▼▼▼
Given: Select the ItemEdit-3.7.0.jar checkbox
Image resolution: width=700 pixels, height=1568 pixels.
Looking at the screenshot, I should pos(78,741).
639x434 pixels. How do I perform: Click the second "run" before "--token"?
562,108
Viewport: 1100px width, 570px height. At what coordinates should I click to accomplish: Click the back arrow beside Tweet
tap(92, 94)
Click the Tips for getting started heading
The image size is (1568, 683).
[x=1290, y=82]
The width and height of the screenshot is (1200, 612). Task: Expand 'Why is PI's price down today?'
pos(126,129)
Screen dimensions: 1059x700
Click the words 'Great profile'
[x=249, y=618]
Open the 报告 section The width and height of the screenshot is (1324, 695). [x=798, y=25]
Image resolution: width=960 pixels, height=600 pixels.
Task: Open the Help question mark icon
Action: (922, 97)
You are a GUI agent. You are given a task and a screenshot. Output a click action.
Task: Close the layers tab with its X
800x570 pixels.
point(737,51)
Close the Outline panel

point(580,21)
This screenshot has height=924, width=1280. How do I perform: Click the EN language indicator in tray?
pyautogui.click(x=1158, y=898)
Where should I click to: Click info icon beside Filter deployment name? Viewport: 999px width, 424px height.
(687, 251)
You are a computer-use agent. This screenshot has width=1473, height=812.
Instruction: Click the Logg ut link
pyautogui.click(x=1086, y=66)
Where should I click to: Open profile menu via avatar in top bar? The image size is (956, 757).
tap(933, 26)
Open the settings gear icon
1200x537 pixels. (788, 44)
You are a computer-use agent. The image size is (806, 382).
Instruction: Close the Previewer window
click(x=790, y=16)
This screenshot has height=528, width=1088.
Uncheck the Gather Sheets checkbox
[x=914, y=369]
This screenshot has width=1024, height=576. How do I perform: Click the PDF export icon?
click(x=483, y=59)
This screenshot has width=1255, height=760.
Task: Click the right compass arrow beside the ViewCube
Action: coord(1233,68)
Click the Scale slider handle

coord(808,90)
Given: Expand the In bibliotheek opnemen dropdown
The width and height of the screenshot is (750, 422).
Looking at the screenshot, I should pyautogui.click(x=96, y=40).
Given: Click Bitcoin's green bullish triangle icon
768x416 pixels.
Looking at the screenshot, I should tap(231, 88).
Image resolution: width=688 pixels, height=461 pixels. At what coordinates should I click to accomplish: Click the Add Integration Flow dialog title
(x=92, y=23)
▲▲▲
**The problem**
Everything from the first line of the data through the line containing "Screen dimensions: 1059x700" should be echoed exactly. Add nothing.

**Exercise response**
Given: Select the ItemEdit-3.7.0.jar checkbox
Image resolution: width=700 pixels, height=1568 pixels.
Looking at the screenshot, I should pos(78,741).
639x434 pixels. How do I perform: Click the second "run" before "--token"?
562,108
Viewport: 1100px width, 570px height. At what coordinates should I click to accomplish: Click the back arrow beside Tweet
tap(92, 94)
Click the Tips for getting started heading
The image size is (1568, 683).
[x=1290, y=82]
The width and height of the screenshot is (1200, 612). Task: Expand 'Why is PI's price down today?'
pos(126,129)
Screen dimensions: 1059x700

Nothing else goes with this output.